Prompt: Write out all of the records below word for word, with no changes.

BEGIN

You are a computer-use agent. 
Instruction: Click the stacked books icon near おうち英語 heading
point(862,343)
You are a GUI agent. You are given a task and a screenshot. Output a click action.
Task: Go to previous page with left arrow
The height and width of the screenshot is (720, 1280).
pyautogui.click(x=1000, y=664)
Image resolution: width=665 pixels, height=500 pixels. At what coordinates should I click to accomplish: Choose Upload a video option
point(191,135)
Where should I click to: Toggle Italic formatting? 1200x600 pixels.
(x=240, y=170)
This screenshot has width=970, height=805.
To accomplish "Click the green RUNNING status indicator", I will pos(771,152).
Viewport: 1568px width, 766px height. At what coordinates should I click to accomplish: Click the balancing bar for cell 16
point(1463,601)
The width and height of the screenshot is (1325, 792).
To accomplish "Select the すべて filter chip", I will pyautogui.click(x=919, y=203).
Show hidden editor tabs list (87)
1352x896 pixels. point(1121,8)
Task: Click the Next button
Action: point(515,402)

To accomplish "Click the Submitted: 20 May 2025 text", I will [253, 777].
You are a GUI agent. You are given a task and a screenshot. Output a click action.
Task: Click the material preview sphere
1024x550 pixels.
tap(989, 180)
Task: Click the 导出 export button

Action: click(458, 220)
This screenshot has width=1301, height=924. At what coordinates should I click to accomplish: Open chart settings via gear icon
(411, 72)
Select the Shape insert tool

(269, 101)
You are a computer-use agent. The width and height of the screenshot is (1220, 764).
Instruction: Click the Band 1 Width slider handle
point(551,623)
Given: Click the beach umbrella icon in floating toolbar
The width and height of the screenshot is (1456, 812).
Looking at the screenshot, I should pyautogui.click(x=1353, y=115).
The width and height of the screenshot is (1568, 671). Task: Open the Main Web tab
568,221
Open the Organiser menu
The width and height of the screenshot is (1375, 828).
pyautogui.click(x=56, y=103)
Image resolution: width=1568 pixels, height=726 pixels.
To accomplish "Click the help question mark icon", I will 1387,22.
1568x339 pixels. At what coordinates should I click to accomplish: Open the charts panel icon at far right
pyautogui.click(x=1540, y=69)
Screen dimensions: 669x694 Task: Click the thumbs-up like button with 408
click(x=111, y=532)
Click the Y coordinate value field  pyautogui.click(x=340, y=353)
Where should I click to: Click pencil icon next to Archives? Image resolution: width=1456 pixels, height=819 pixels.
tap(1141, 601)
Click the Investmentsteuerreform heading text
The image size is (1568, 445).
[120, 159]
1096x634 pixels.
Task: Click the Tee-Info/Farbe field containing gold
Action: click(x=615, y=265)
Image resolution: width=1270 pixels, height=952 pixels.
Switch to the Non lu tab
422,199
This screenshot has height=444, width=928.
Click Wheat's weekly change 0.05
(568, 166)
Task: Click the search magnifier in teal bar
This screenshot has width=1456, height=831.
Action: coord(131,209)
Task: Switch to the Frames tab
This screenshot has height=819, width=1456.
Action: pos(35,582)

END

Answer:
You are a computer-use agent. 
Instruction: Click the stacked books icon near おうち英語 heading
point(862,343)
You are a GUI agent. You are given a task and a screenshot. Output a click action.
Task: Go to previous page with left arrow
The height and width of the screenshot is (720, 1280).
pyautogui.click(x=1000, y=664)
Image resolution: width=665 pixels, height=500 pixels. At what coordinates should I click to accomplish: Choose Upload a video option
point(191,135)
Where should I click to: Toggle Italic formatting? 1200x600 pixels.
(x=240, y=170)
This screenshot has width=970, height=805.
To accomplish "Click the green RUNNING status indicator", I will pos(771,152).
Viewport: 1568px width, 766px height. At what coordinates should I click to accomplish: Click the balancing bar for cell 16
point(1463,601)
The width and height of the screenshot is (1325, 792).
To accomplish "Select the すべて filter chip", I will pyautogui.click(x=919, y=203).
Show hidden editor tabs list (87)
1352x896 pixels. point(1121,8)
Task: Click the Next button
Action: point(515,402)

To accomplish "Click the Submitted: 20 May 2025 text", I will [253, 777].
You are a GUI agent. You are given a task and a screenshot. Output a click action.
Task: Click the material preview sphere
1024x550 pixels.
tap(989, 180)
Task: Click the 导出 export button

Action: click(458, 220)
This screenshot has width=1301, height=924. At what coordinates should I click to accomplish: Open chart settings via gear icon
(411, 72)
Select the Shape insert tool

(269, 101)
You are a computer-use agent. The width and height of the screenshot is (1220, 764).
Instruction: Click the Band 1 Width slider handle
point(551,623)
Given: Click the beach umbrella icon in floating toolbar
The width and height of the screenshot is (1456, 812).
Looking at the screenshot, I should pyautogui.click(x=1353, y=115).
The width and height of the screenshot is (1568, 671). Task: Open the Main Web tab
568,221
Open the Organiser menu
The width and height of the screenshot is (1375, 828).
pyautogui.click(x=56, y=103)
Image resolution: width=1568 pixels, height=726 pixels.
To accomplish "Click the help question mark icon", I will 1387,22.
1568x339 pixels. At what coordinates should I click to accomplish: Open the charts panel icon at far right
pyautogui.click(x=1540, y=69)
Screen dimensions: 669x694 Task: Click the thumbs-up like button with 408
click(x=111, y=532)
Click the Y coordinate value field  pyautogui.click(x=340, y=353)
Where should I click to: Click pencil icon next to Archives? Image resolution: width=1456 pixels, height=819 pixels.
tap(1141, 601)
Click the Investmentsteuerreform heading text
The image size is (1568, 445).
[120, 159]
1096x634 pixels.
Task: Click the Tee-Info/Farbe field containing gold
Action: click(x=615, y=265)
Image resolution: width=1270 pixels, height=952 pixels.
Switch to the Non lu tab
422,199
This screenshot has height=444, width=928.
Click Wheat's weekly change 0.05
(568, 166)
Task: Click the search magnifier in teal bar
This screenshot has width=1456, height=831.
Action: coord(131,209)
Task: Switch to the Frames tab
This screenshot has height=819, width=1456.
Action: pos(35,582)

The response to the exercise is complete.